As a former US representative and a former governor, we have long been interested in the problem of delivering quality health care to the needy and elderly at a price both they and government can afford.

Though coming from opposite political parties, we are united in supporting a proposal to bring significant financial relief to Bay State consumers for the cost of prescription drugs.

The nonprofit plan, developed by Citizens Energy Corp. and included as a provision in the recently passed state budget, would allow seniors, the uninsured, and such state groups as Medicaid recipients and state employees to purchase drugs at lower cost. This can be done by taking advantage of the fact that a group always has a stronger voice in the marketplace than an individual.

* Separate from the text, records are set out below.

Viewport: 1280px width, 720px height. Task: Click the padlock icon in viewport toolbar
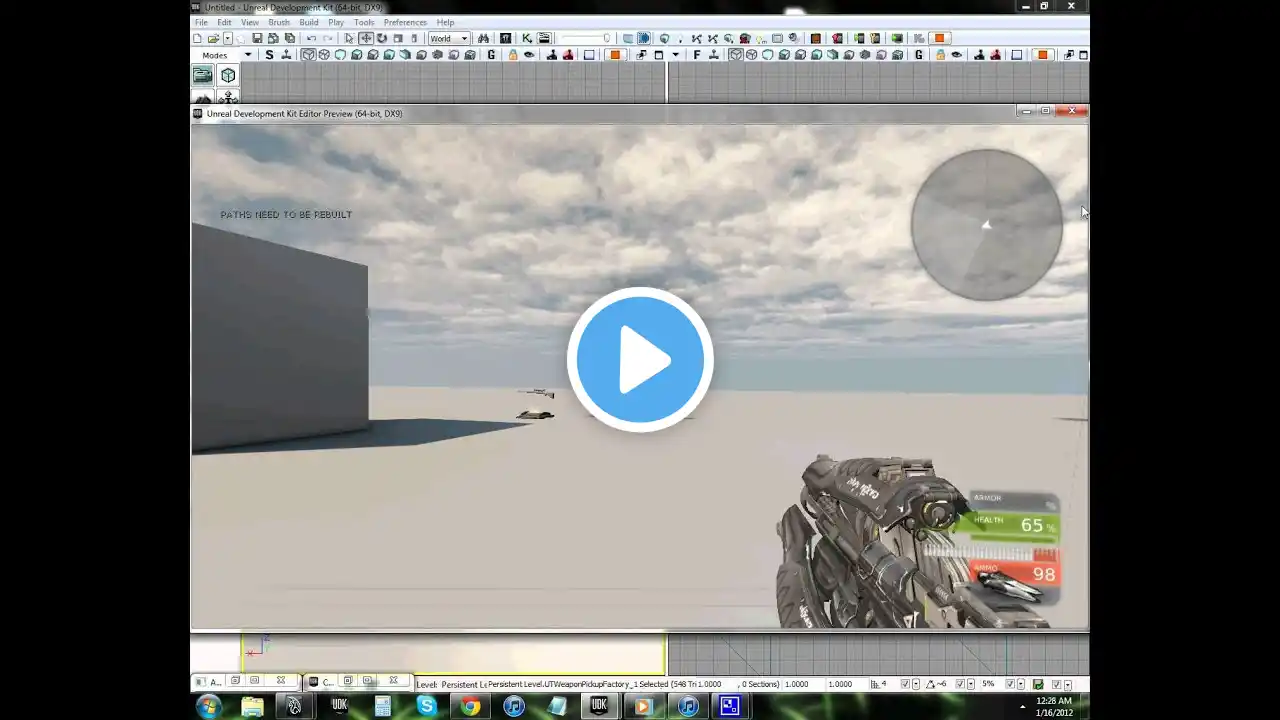pos(513,55)
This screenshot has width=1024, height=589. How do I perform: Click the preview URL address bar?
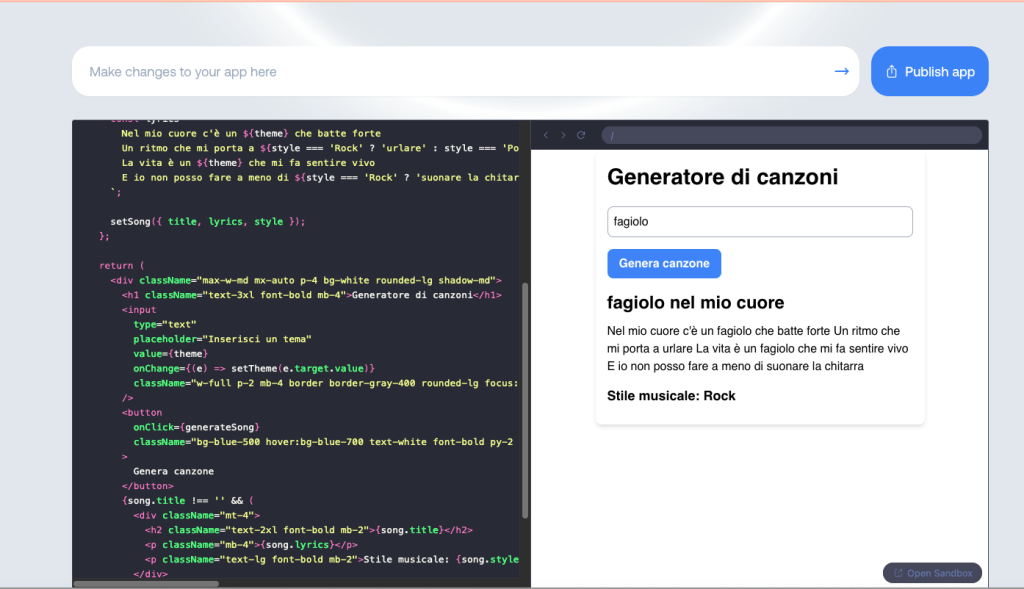click(x=790, y=135)
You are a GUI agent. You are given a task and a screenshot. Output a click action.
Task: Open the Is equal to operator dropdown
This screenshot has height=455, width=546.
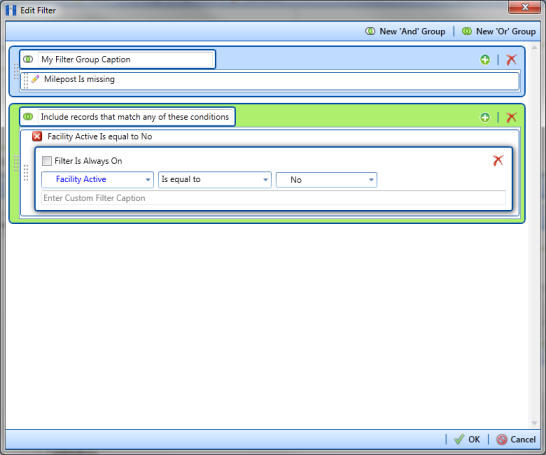(215, 180)
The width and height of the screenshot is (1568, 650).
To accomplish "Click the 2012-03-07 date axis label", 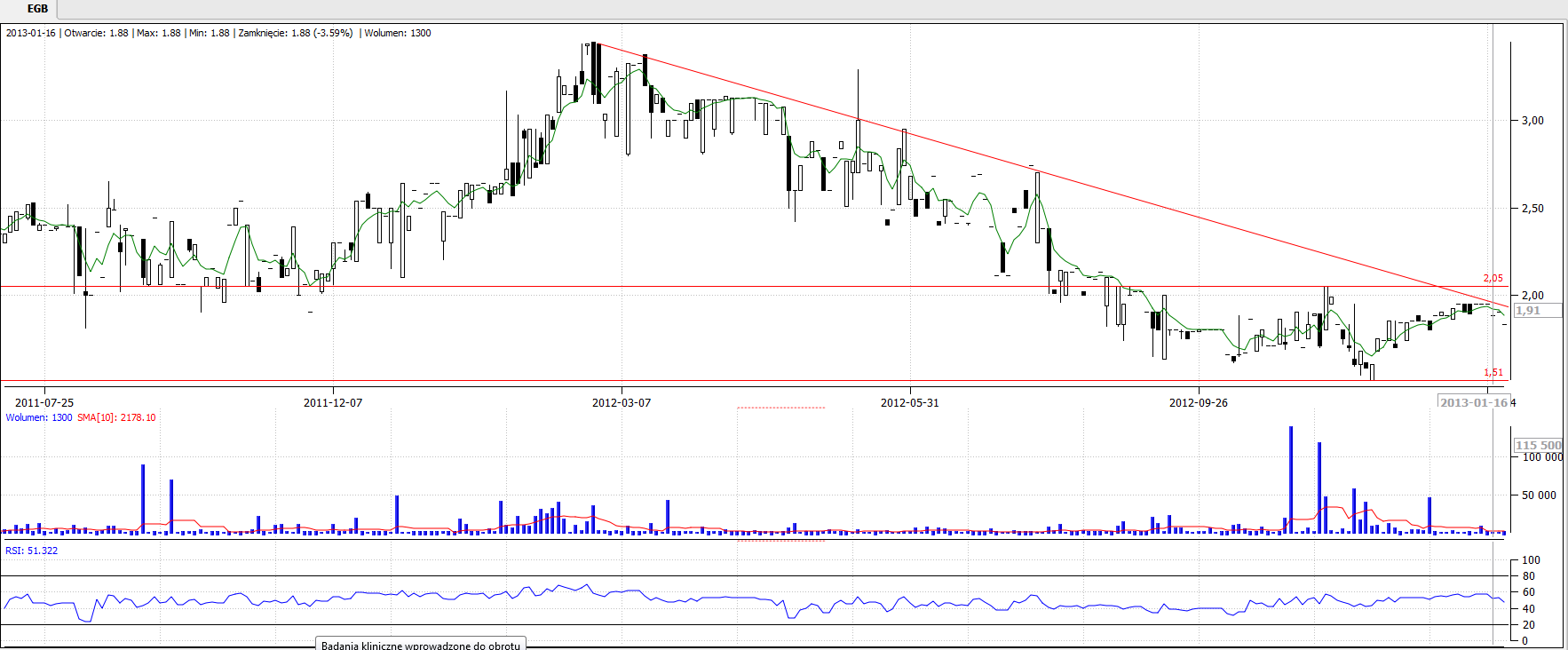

For the past two decades, Citizens Energy has helped to aggregate consumers in order to take advantage of volume discounts on purchases of such essentials as home heating oil, natural gas, and electricity. Over 15 years ago, Citizens helped pioneer group purchasing of pharmaceuticals, in the process managing billions of dollars in prescription savings for millions of Americans.

Since then negotiating volume discounts from drug companies and securing price reductions from pharmacies have become standard practice in the health care industry. These principles lie at the heart of what the state budget plan can do for Massachusetts.

Today, the dual effect of bargaining with the drug companies and pharmacies has resulted in 30 percent to 50 percent reductions in the price of drugs for 4.5 million Massachusetts residents and three-quarters of the US population.

The only people who don’t benefit from these market mechanisms are those who need a break — the 70 million poor and elderly Americans without prescription drug coverage of any kind. We can make health care more accessible and affordable for those now paying full retail prices.

By pulling together the Bay State’s uninsured residents, Medicaid and Medicare recipients, and state employees into a single buying cooperative, the state budget plan can deliver over 30 percent savings in prescription spending for 1.6 million consumers.

At the same time, millions of taxpayer dollars wall be saved through a number of mechanisms, including a reduction in state health care reimbursements for the uninsured, an expansion of Medicaid savings beyond the current level of federal rebates, and an increase in state employee savings.

All told, the plan will cut at least $20 million from the state budget while enabling the senior citizen who currently spends $2,000 annually on pharmaceuticals to save between $500 and $1,000.

Much attention has been paid in recent policy debates to people like Lena Sanford, a North Cambridge grandmother whose monthly prescription bill of $1,365 exceeds her household income by $160.

Suffering from painful lung and bone disorders, Sanford takes 17 different prescriptions to control her medical conditions. She relies on friends and family to help purchase the medications she needs.

Back in September, she joined a group of senior citizens on a bus bound for Canada, where she purchased three months’ worth of medications for $975. The same batch would have cost $4095 back home.

“What’s the good of prescriptions if I can’t afford them?” she asks. “Sometimes, I just don’t know what I’m going to do.”

Businesses thrive by identifying and capitalizing on market opportunities, including economies of scale in purchasing and production. The Massachusetts budget plan applies the same principle for the benefit of people like Lena Sanford — the elderly and the working poor.

Negotiating discounts with drug companies and pharmacies on behalf of the most vulnerable in our state is an opportunity to use the marketplace to address an urgent social need, in this case, the impact of skyrocketing drug prices.

Our proposal has received support from both sides of the political aisle, including Governor Paul Cellucci and Senator Mark Montigny, because it marries capitalism with compassion to make life’s basic needs more accessible and affordable.

Here in the health care capital of America, the time has come to make all our citizens benefit from the miracles of modern science. Working together, we can make sure no one in the Commonwealth lacks access to the medications they and their families need.